Commonality in the genetic basis of autoimmune diseases was recently reported (Cotsapas et al., 2011) based upon results of genome-wide association studies (GWAS), in which SNPs in ~50% of loci contributed to risk of multiple autoimmune diseases. Many of these diseases, including type 1 diabetes (T1D), have conducted dense mapping in these risk loci to identify candidate genes and causal variants for functional studies using the ImmunoChip, a custom high density genotyping array with ~1,000 SNPs in each of 186 loci implicated in autoimmunity.  We assembled significant results from ImmunoChip analyses of T1D, IBD, celiac disease, RA, MS and autoimmune thyroid disease and determined the set of genes that exhibited significant overlap as well as unique contribution with T1D. Of 39 loci associated with T1D, 17 were unique to T1D (e.g., GLIS3, RNLS, INS) while 22 were shared with other autoimmune diseases (e.g., PTPN22, BACH2, IL2RA, PTPN2). Protein-protein interaction network analysis was conducted to determine collections of genes/proteins that cluster more often than random in order to define common mechanisms. In the collection of SNPs most associated with T1D only, there were 12 direct interactions (P = 0.07 versus random interactions) that resulted in 5 small clusters of genes.
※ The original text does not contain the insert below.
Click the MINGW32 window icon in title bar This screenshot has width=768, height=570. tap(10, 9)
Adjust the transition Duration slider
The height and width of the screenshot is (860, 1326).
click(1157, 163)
One cluster was the known HLA-INS interaction with the remaining four novel clusters of genes. In the collection of SNPs associated with multiple autoimmune diseases, there were 42 proteins contributing to the primary network with 66 direct interactions between the proteins (P<9.9 x 10-4). There were six small clusters of genes with one large cluster of 25 interacting proteins. The members in the large cluster highlight the role of cytokine signaling. These analyses suggest that the majority of T1D risk consist of genes and proteins that affect the immune system, with smaller disease-specific elements focused on the target organ.